Dans cette campagne menée tambour battant, les autorités marocaines sont allées très loin lorsqu’elles ont essayé de faire toutes sortes de pressions sur les familles des détenus pour obtenir d’elles, et devant les caméras de télévision, des déclarations condamnant leurs propres enfants. Les multiples pressions auxquelles ont été soumis le père de Hamadi Nassiri en sont, à cet effet, très révélateurs.

La situation actuelle est caractérisée par l’instauration par le gouvernement marocain d’une politique de violence et de terreur et par des campagnes d’enlèvement et d’arrestation qui ont frappé plusieurs personnes, notamment Izana Amidane, Algalia Aliya, Loumadi Said, Abdel-Salam .

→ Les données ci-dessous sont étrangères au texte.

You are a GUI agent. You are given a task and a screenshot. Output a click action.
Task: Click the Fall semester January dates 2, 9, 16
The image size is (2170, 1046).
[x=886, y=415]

La ville d’El Aaiun demeure quadrillée par une forte présence des membres de la sécurité qui se sont déployés autour des agglomérations ou vivent les sahraouis. Des maisons se trouvent sous une surveillance accrue, notammment celles de Sidi Mohamed Dadach, El Ghalia Djimi, Ahmed-Sabai, Larbi Messaoud…

Recommandations:

l’Association Sahraouie des Victimes des Violations Graves des Droits de l’Homme Commises par l’Etat du Maroc (ASVDH ) tient a exprimer ce qui suit :

L’Etat marocain est l’unique responsable de la situation désastreuse dans laquelle se trouvent Degja Lachgar et ses compagnons , comme il est responsable de tous les préjudices qu’encourent ces défenseurs sahraouis des droits humains, notamment, le droit à la vie et la dignité humaine et exige leur libération inconditionnelle.

La politique d’intimidation menées par l’administration marocaine à l’encontre des défenseurs des droits de l’homme dans le territoire du Sahara occidental vise à faire taire les voix libres qui dénoncent périodiquement les violations des droits de l’homme dans les territoires occupés du Sahara Occidental et les souffrances des sahraouis.

l’ASVDH ne voit pas en quoi la visite des Campements de réfugiés sahraouis par les défenseurs sahraouis puisse constituer un danger ou une provocation susceptible de porter atteinte à la dignité du peuple frère du Maroc, notamment si l’on sait que les visites entre sahraouies sont ouvertes des deux côtés du mur. Le fait même de rencontrer des membres du Front POLISARIO ne doit pas poser problème puisque les dirigeants du Front POLISARIO et du Maroc se sont rencontrés à plusieurs reprises au cours des négociations qui se déroulent sous les auspices de l’ONU.

l’ASVDH demande aux autorités marocaines de rendre, sans plus tarder, les passeports et documents qu’elles ont confisqués aux défenseurs sahraouis des droits humains et de lever le siège entourant leur liberté de circulation et de voyage.

l’ASVDH condamne, de la manière la plus énergique cette campagne de dénigrement et de répression menée contre les défenseurs sahraouis des droits humains et demande aux organisations de défense des droits de l’homme que ça soit au Maroc ou sur le plan international de leur apporter tout le soutien nécessaire.

L’Association sahraouie des victimes de graves violations des droits humains commises par l’État marocain.